Fuzzy β-covering approximation spaces

Abstract

All fuzzy covering-based rough set models are constructed under a corresponding fuzzy covering approximation space (FCAS). The fuzzy β-covering approximation space (β-FCAS) is a generalization of the FCAS through replacing the value 1 with a parameter β. In other words, the β-FCAS is the basis of studying fuzzy covering-based rough sets and their applications. Therefore, it is necessary to study some questions in the fuzzy covering approximation space, such as problems of reduction, relationships among some basic concepts and relationships between two fuzzy covering approximation spaces. In this article, we investigate the questions in the β-FCAS further. Firstly, the definitions of I-irreducible element and I-reduct are presented, which can be seen as the complement of the existing notions.

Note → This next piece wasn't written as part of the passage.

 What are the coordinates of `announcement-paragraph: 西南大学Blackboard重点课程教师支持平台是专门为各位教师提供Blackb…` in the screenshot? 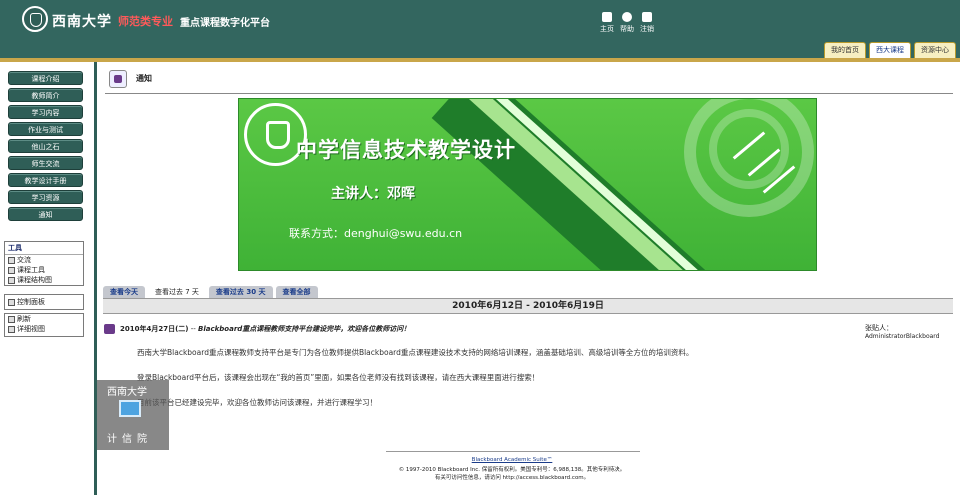 It's located at (416, 352).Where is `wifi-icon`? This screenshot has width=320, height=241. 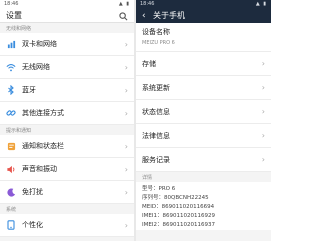 wifi-icon is located at coordinates (11, 67).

Then, relationships among some concepts in the β-FCAS are investigated, such as the relationship between fuzzy β-minimal description and β-reduct, and the relationship between fuzzy β-covering and its I-reduct. Thirdly, inspired by some concepts in the β-FCAS, we present some new concepts between two β-FCASs and their properties. Based on these new concepts, we present some conditions such that two fuzzy β-coverings have the same reduct (or I-reduct). Finally, based on the results above, seven derived β-FCASs are investigated further and a corresponding lattice of them is proposed.